3 minute read

The previous post covered a single container for Jekyll + AsciiDoc. This time things get more interesting: two containers working together — one validates, the other builds.

The problem: docToolchain swallows errors

docToolchain is the reference tool for arc42/req42 documentation. It produces HTML and PDF from AsciiDoc sources — reliably, battle-tested, well integrated.

What it does not do: abort on broken AsciiDoc. Missing includes, unresolved cross-references, syntax errors — docToolchain reports them as warnings and keeps building. You end up with a PDF full of placeholders where content should be.

In a CI pipeline that is fatal. The build is "green", the artefact is broken.

The solution: validation as a gate

The ghcr.io/tpo42/adoc container (the one from the Jekyll post) ships not only the AsciiDoc toolchain but also a validate command. Under the hood it runs asciidoctor in strict mode: missing files, broken references, syntax errors — everything becomes an error, not a warning.

The idea: validate before the build. Only when the sources are clean may docToolchain proceed.

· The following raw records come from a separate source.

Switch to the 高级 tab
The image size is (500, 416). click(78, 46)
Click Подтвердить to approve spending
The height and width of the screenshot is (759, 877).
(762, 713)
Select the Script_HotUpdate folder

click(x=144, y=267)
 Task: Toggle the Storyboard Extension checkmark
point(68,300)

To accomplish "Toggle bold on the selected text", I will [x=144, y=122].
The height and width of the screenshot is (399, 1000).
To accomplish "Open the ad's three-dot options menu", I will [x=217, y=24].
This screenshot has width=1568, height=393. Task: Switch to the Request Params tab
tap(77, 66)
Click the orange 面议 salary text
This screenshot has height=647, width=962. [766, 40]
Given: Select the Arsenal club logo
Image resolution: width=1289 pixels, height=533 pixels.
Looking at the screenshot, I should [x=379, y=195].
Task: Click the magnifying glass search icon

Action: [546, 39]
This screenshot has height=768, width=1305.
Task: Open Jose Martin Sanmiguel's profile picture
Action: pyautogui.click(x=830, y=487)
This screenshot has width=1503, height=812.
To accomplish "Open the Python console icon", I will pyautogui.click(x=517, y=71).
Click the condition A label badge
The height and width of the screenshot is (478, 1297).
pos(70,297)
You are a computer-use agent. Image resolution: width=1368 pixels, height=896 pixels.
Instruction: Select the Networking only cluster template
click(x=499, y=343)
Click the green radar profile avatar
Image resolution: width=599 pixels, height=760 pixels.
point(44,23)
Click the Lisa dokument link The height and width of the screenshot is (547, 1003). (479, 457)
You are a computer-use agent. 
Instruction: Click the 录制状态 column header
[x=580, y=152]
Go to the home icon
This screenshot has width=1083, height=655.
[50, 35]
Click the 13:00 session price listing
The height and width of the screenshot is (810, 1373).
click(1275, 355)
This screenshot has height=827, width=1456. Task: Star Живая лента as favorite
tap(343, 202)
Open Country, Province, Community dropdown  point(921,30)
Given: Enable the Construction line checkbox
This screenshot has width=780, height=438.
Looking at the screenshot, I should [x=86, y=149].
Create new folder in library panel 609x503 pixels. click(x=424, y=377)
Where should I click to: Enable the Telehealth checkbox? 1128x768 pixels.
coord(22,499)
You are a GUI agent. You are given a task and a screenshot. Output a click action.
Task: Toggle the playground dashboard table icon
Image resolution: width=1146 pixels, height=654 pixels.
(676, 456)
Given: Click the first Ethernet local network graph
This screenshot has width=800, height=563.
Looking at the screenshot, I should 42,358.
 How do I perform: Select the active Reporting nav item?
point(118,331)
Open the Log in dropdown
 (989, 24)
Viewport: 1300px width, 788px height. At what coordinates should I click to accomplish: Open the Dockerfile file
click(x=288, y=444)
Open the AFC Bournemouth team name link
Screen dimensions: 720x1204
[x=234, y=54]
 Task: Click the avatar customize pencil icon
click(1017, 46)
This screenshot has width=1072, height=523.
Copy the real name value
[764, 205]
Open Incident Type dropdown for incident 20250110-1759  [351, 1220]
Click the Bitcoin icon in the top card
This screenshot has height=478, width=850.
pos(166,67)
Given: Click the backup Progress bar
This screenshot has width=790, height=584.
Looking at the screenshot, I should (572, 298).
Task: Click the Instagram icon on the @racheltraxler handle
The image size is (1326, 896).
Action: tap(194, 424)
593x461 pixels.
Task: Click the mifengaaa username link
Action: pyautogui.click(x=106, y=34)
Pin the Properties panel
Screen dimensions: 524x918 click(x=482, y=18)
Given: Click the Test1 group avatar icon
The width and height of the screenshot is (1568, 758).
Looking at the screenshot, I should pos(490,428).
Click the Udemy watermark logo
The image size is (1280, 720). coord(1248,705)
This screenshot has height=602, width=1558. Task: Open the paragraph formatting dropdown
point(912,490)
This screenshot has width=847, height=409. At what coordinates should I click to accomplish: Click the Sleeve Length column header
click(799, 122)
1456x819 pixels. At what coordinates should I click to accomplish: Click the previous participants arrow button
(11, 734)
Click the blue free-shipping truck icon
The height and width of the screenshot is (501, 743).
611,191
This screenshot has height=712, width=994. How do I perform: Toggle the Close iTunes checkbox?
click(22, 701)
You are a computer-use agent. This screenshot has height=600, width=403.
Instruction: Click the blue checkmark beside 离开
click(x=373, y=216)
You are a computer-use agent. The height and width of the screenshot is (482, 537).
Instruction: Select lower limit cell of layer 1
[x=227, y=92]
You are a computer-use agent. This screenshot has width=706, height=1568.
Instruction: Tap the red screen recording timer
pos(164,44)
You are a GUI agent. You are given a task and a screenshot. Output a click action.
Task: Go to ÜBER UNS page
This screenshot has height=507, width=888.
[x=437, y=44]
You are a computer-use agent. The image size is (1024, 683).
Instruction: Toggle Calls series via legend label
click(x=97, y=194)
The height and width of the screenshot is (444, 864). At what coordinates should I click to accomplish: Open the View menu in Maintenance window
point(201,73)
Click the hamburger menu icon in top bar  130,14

Two containers, one workflow

Instead of cramming everything into a single container we separate concerns:

Container Job Image

adoc

AsciiDoc validation, development toolchain

ghcr.io/tpo42/adoc:latest

doctoolchain

PDF and HTML builds

doctoolchain/doctoolchain:v3.4.2

The glue is a docker-compose.yml:

services:
  adoc:
    image: ghcr.io/tpo42/adoc:latest
    volumes:
      - .:/workspace
    command: ["sleep", "infinity"]

  doctoolchain:
    image: doctoolchain/doctoolchain:v3.4.2
    platform: linux/amd64
    volumes:
      - .:/project
      - dtc-gradle-cache:/home/dtcuser/.gradle
    entrypoint: ["sleep", "infinity"]
    environment:
      DTC_HEADLESS: "true"
      DTC_OPTS: >-
        -PmainConfigFile=docToolchainConfig.groovy
        --warning-mode=none -Dfile.encoding=UTF-8

volumes:
  dtc-gradle-cache:

Both containers run permanently (sleep infinity). Commands go in via docker compose exec — no container-start overhead per invocation.

The devcontainer

The .devcontainer/devcontainer.json references the same Compose file:

{
  "name": "my-docs-project",
  "dockerComposeFile": "../docker-compose.yml",
  "service": "adoc",
  "workspaceFolder": "/workspace",
  "shutdownAction": "stopCompose"
}

devcontainer up starts both containers. The adoc container is the primary — that is where you edit and validate. The doctoolchain container runs as a sidecar for builds.

The workflow

# Start the containers
docker compose up -d

# Validate
docker compose exec adoc validate \
    -i Docs/req42-container-toolchain.adoc \
    -i Docs/arc42-container-toolchain.adoc \
    --strict --verbose

# Build
docker compose exec doctoolchain \
    bash -c 'doctoolchain . generatePDF $DTC_OPTS'
docker compose exec doctoolchain \
    bash -c 'doctoolchain . generateHTML $DTC_OPTS'

Or with the devcontainer CLI — at least for the adoc container:

devcontainer exec --workspace-folder . validate -i Docs/*.adoc --strict

For the doctoolchain container this does not (yet) work: devcontainer exec only knows the primary service — there is no --service flag. For builds you still need docker compose exec.

The side-effect: 40 seconds → 2 seconds

docToolchain is built on Gradle. Every docker run starts a fresh JVM, initialises the Gradle daemon, loads plugins — roughly 40 seconds before anything is actually built.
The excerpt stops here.